Lucic called it a "signature bomb" from the 6-foot-3, 210-lb. blueliner. While he normally uncorks them upwards of 100 miles per hour, this one tickled the twine at 88.3. In conversation with Stone earlier this year, he said he's making an effort to take a little heat off them to help with his accuracy.
So far, so good.
With six goals in 47 games this year, 32-year-old is only two off his career high of eight, set during the 2013-14 season when he was a member of the Arizona Coyotes.
With the win, the Flames move to 36-26-15 on the year and stay within two points of the Jets for the final playoff spot with five games left in the regular season. And yes, that includes one that has Game of the Year written all over it - a head-to-head meeting in Winnipeg this coming Wednesday.
The Flames had a good start and controlled the play in the opening few minutes, but it was the Ducks who got it on the board first, courtesy of Frank Vatrano, at 4:17. Trevor Zegras carried the puck down the right wing, leading a 4-on-3 rush that forced the defenders to back in and collapse on their goaltender. Vatrano then took a pass at full flight at the hashmarks and buried a shot over the glove to make it 1-0 Anaheim.
Dillon Dube came oh-so close to tying it on a golden chance near the midway point, but Ducks blueliner Scott Harrington took away a sure goal, diving and getting a piece of a Nazem Kadri pass at the doorstep - ironically, forcing his goalie, Lukas Dostal, into a terrific left-pad save, but keeping the puck off the stick of the awaiting Flames winger.
Moments later, Markstrom made his first good stop of the night, thwarting a Max Jones breakaway attempt to deficit at one.
But the Ducks kept coming. And to compound matters, a tough penalty call on Blake Coleman kept the homeside in chase mode.
Max Comtois punched home a loose puck at the goalmouth after Vatrano was turned aside from the left circle, putting the Ducks up 2-0 at 17:51. Coleman's penalty expired one second earlier, so it was not a powerplay goal.
Shots on net were even at nine apiece after one.

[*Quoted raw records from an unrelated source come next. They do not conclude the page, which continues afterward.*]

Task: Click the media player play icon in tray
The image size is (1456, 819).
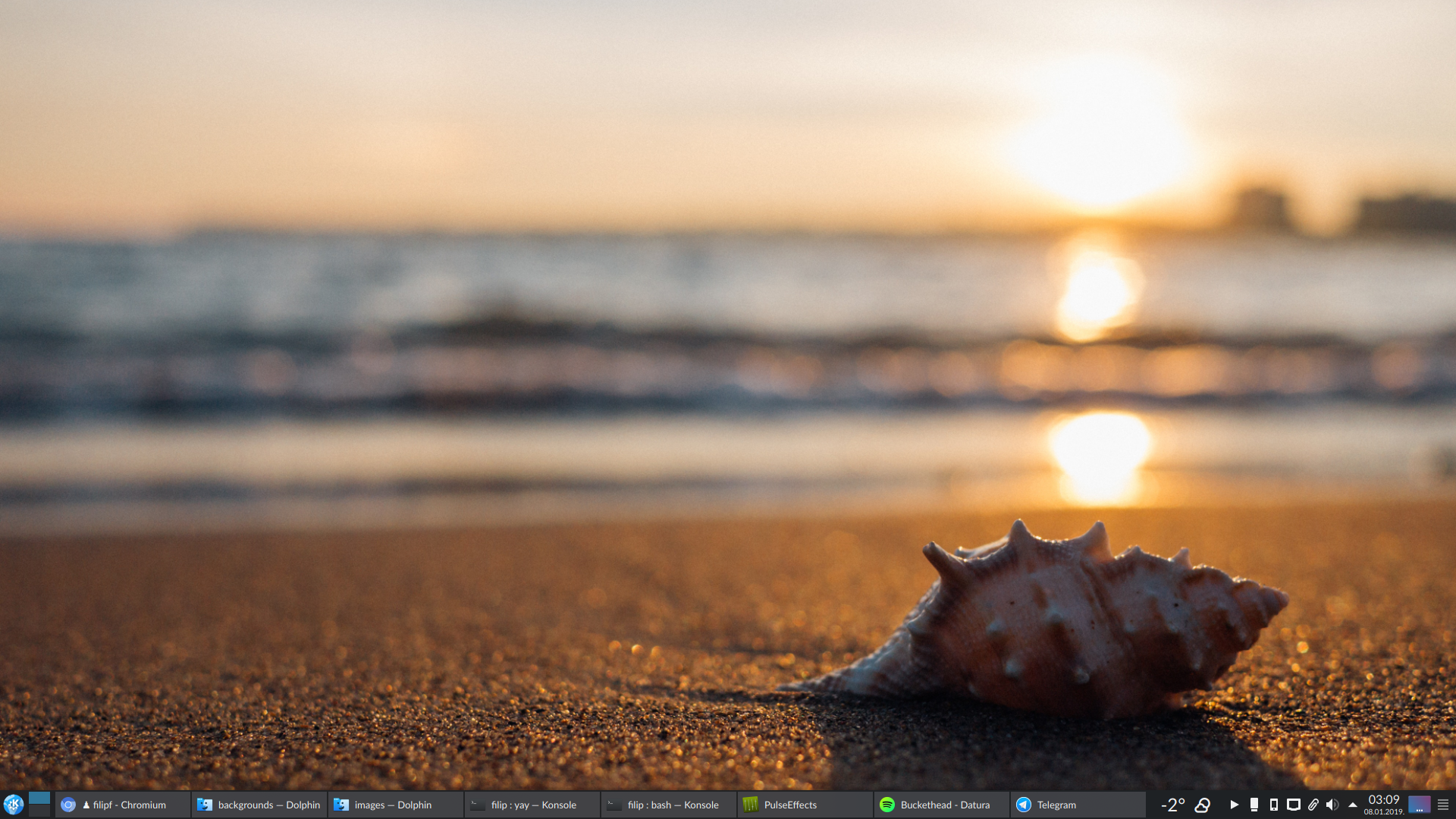Action: tap(1235, 805)
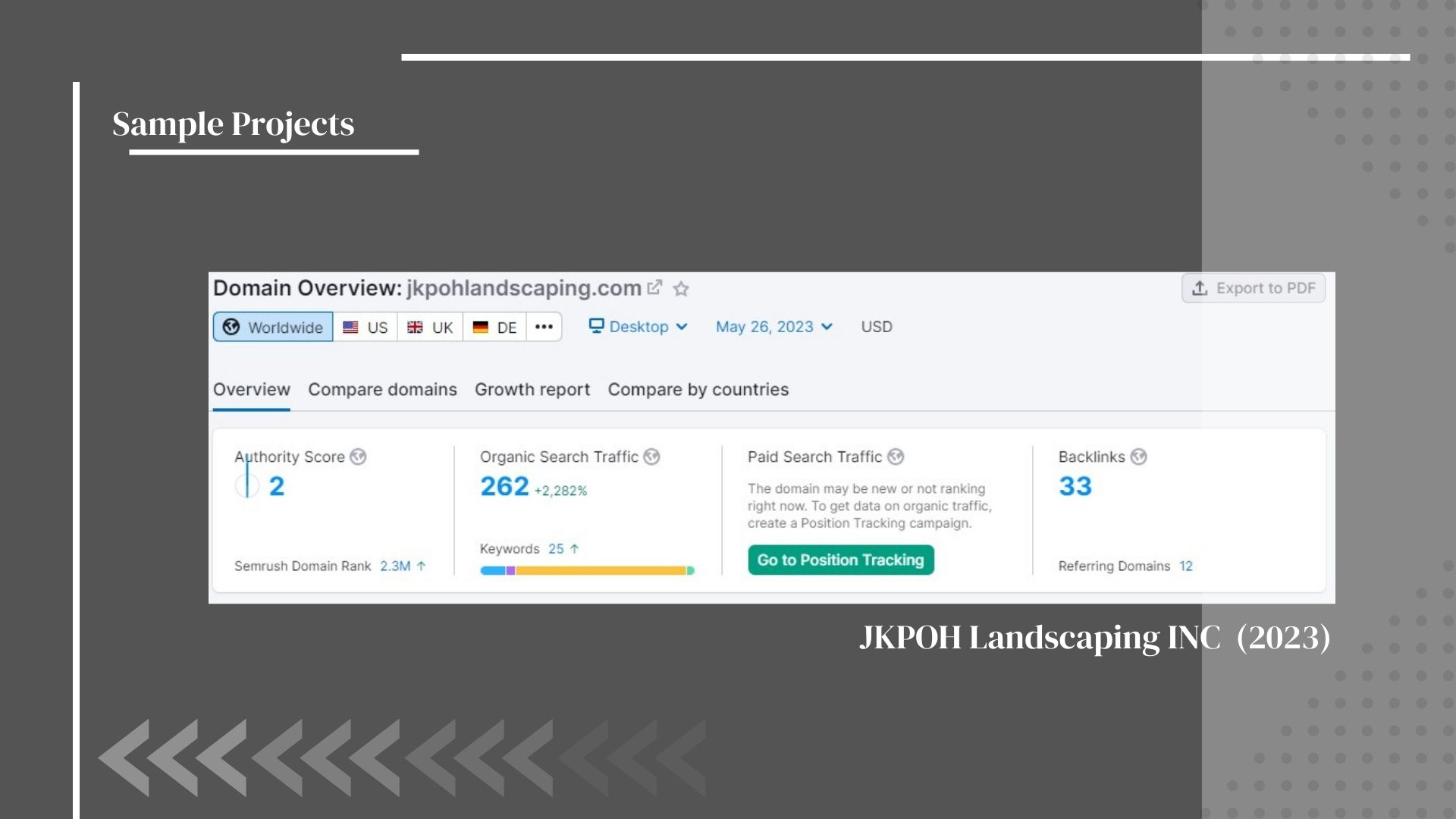Select the Worldwide database toggle
This screenshot has width=1456, height=819.
273,327
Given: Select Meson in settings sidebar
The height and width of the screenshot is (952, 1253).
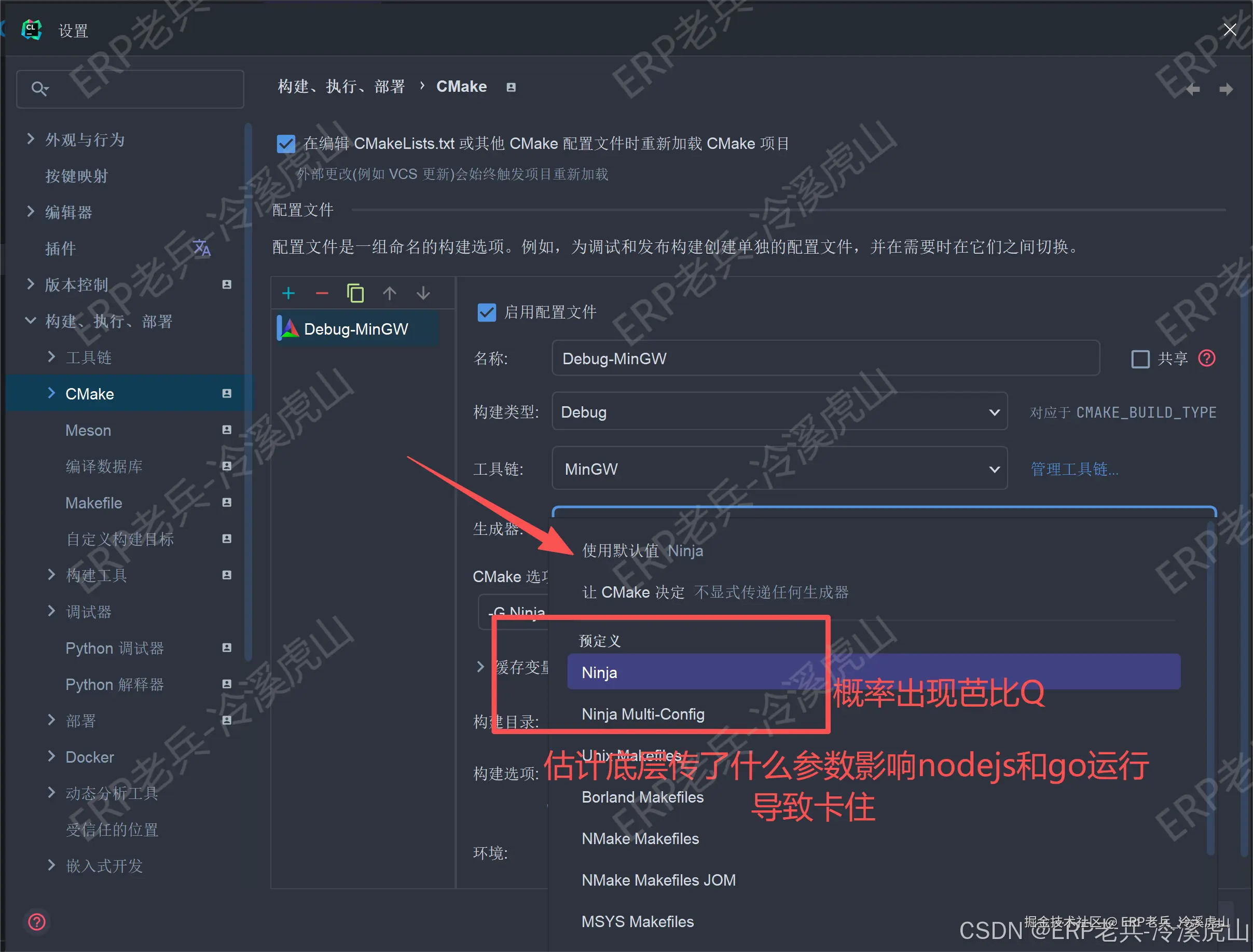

The Flames needed a spark and with 1:03 of carry-over powerplay time to open the second, they got it.
Mangiapane took a feed from Toffoli, walked in off the near circle and ripped a shot top shelf to bring the Flames within one. Mangiapane now has a pair of goals, along with an assist, on a three-game point streak.
"I think we stuck with it," Toffoli said. "Obviously, things didn't go as planned at the start of the game - we didn't play well the first two eperiods. But sticking together and getting the win is all that matters this time of year.
"Things are rolling. It's definitely easier when pucks are going in for you - and when we're scoring timely goals, it goes a long way."